TEXT EXCERPT:
########

The poll shows Hillary Clinton trouncing Donald Trump in Virginia by 11 points, far more than the the 4-point Virginia loss suffered by Mitt Romney in 2012.
How do we avoid this outcome? There are only two ways. First, Donald Trump could reinvent himself into a candidate that was attractive to a much larger segment of the electorate than currently feel like they could support him. This seems unlikely to happen, though Trump has consistently been underestimated over the past year, so maybe he can pull it off. But, in any case, this is beyond our control.
What’s not beyond our control is option 2: nominate someone other than Trump. In Virginia, each of the 11 Congressional Districts will have Republican conventions this month and in May to elect three delegates each to the Republican National Convention in July. Virginia’s delegation will be bound in proportion to the results of the March 1 primary, but only on the first ballot of the convention. If Trump doesn’t have a majority of those bound votes on the first ballot, Virginia’s delegates will be free to choose between any of the candidates qualified to have their names placed into nomination. That’s why who our national delegates are is of the utmost importance.
Those whom we choose to be delegates to our national convention could, quite literally, mean the difference between victory and defeat this November.
41 comments
All I know is that, I will do no door knocking, telephone calling, voter registration., for Cruz. I am. A hard worker, I have won many awards for the above. I am the action. Not just the talk.
Those who would not vote for Trump, fine and dandy.
As for me, if anyone other than Trump or Cruz is on the ballot, I will not vote in the national.
If Ryan, Romney, or Kasich is the nominee, I will be looking forward to watching the hacks at Fox News and the RNC whining about the destruction of the GOP. It will be a joy to watch.

########

JOBS:
1. Name every person the piece on Virginia's convention delegates mentions, listing each one once.
2. Write what comes next in the piece on Virginia's convention delegates, picking up after its final sentence.
The listing is separate material unrelated to the piece on Virginia's convention delegates.

STORED DATA:

########

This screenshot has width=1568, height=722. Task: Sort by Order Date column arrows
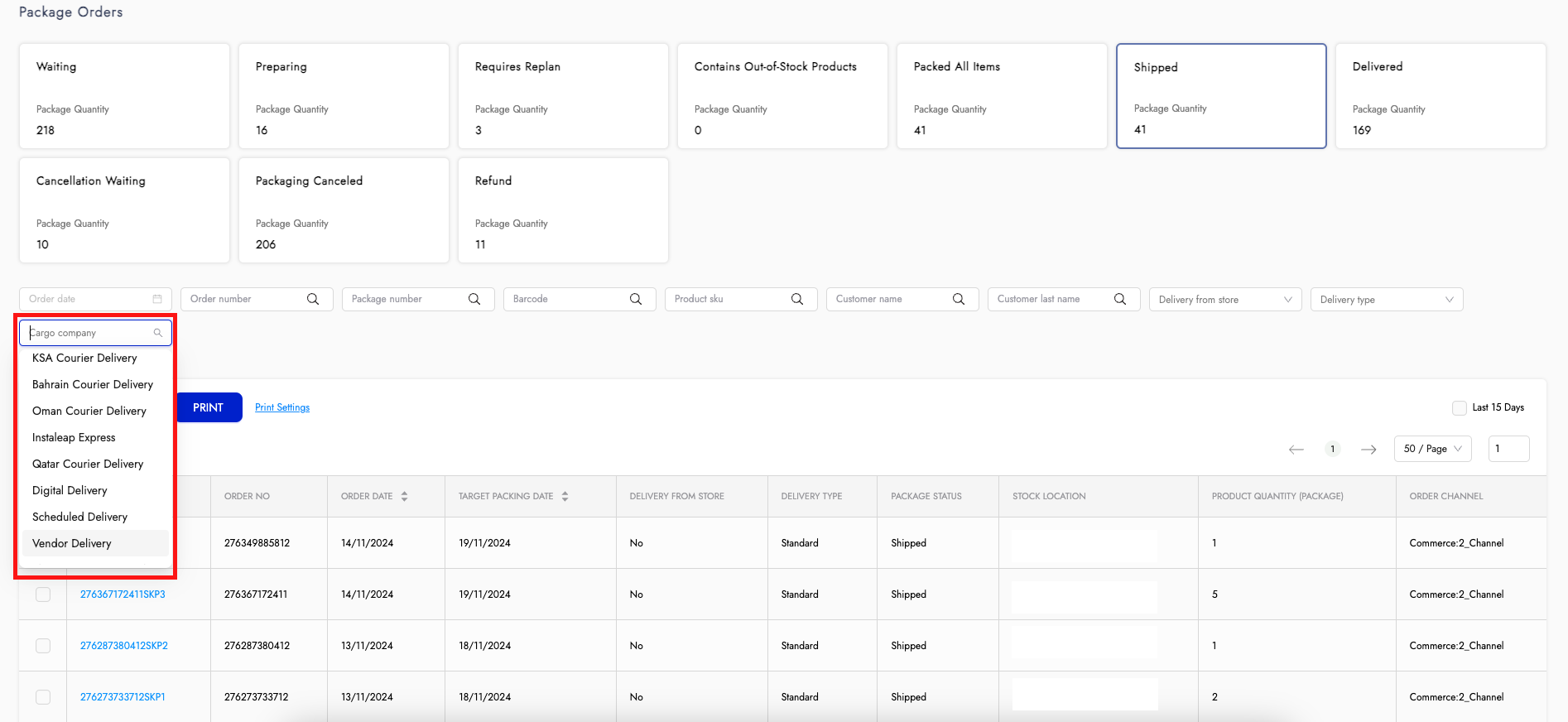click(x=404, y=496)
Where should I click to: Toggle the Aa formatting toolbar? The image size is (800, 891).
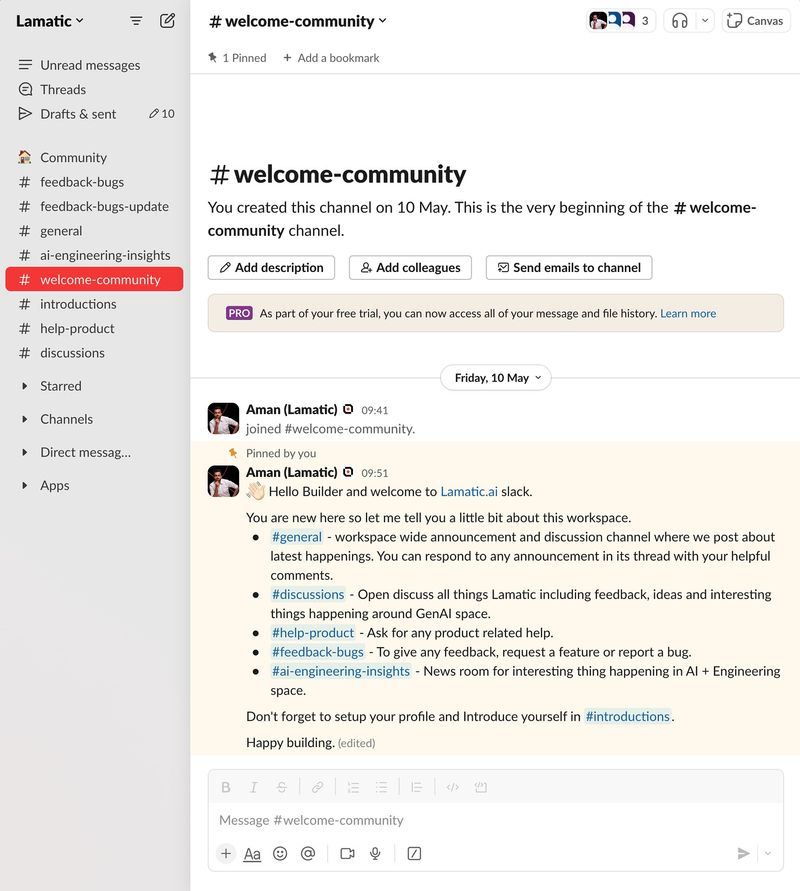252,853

########

RESPONSES:
1. Hillary Clinton, Donald Trump, Mitt Romney, Cruz, Ryan, Kasich

2.
Vast majority of republicans that will not vote for Trump if he gets the nomination are northern Virginia republicans that are on the government gravy train. Guess you can call them, perhaps this blog, the Comstock rebellion. It is all about them and their gravy all the time.
If any other Republican declared candidate was winning, as Trump has for the past 9 months, you would be slam dunking the nomination and declaring victory in November. I thought this website would be a little more balanced and fair. I’m removing this website as a favorite. Sometimes people get what they “need” and not necessarily what they want.
Mike Smith… Trump has not won yet. Any other candidate in similar circumstances would also not have won yet. That Trump and Cruz are the frontrunners shows that primary voters (and convention delegates and caucus attendees) nationwide and in Virginia are not going to accept “any Republican candidate”.
THIS is why I am going to my Congressional convention and the state convention. I will only vote for Trump supporters.
TDS is still alive and well here at TBE. Yep, ALL those people who voted for Trump have now magically now grown disenchanted. So please, RPV, won’t you broker/steal/corrupt the process for Cruz in Harrisonburg?!/sarc
Because THE PEOPLE are too damn dumb to decide! ~ So sad to see TBE actually BECOME the Establishment before my very eyes.
You do understand that the state and district conventions are part of this process don’t you? And that your primary vote only gets Trump proportional support on the first ballot?
Many of them don’t understand that, Amy; they’re like people who think they can call AAA when their car breaks down on the highway, even though they’ve never paid dues.
Then pay for your little conventions yourself instead of pushing taxpayers to foot for open primaries. In fact, you can expect a huge outpouring for changes in the way these presidential primaries are being held, regardless of whether Trump gets dumped or not. Corporate United has overstepped their position as ‘just another citizen’ when they began directly controlling party processes.
I agree, mezurak. The parties should pay for their own nomination process and the state can foot the bill for the general.
I agree that parties should pay for their own processes.
In my recent encounter our I think that our local Republicans are screening delegate applicants , just can’t decide if it is to kill the VAST Trump support or to keep McKelvey from the Congressional 5th and make sure that Garrett gets it.
To bad Republicans are not looking to support the Citizens who are fed up with corruption within the local R parties and complicity whithin our reps,
My Trump sign will remain in my yard even if the R take the nomination from the people.
Broker someone else and see where that gets them ,
Mitt happens twice , if they keep eating their own ther will be Mitt all over the place.
The RPV is taking chicken crap and trying to serve us chicken salad.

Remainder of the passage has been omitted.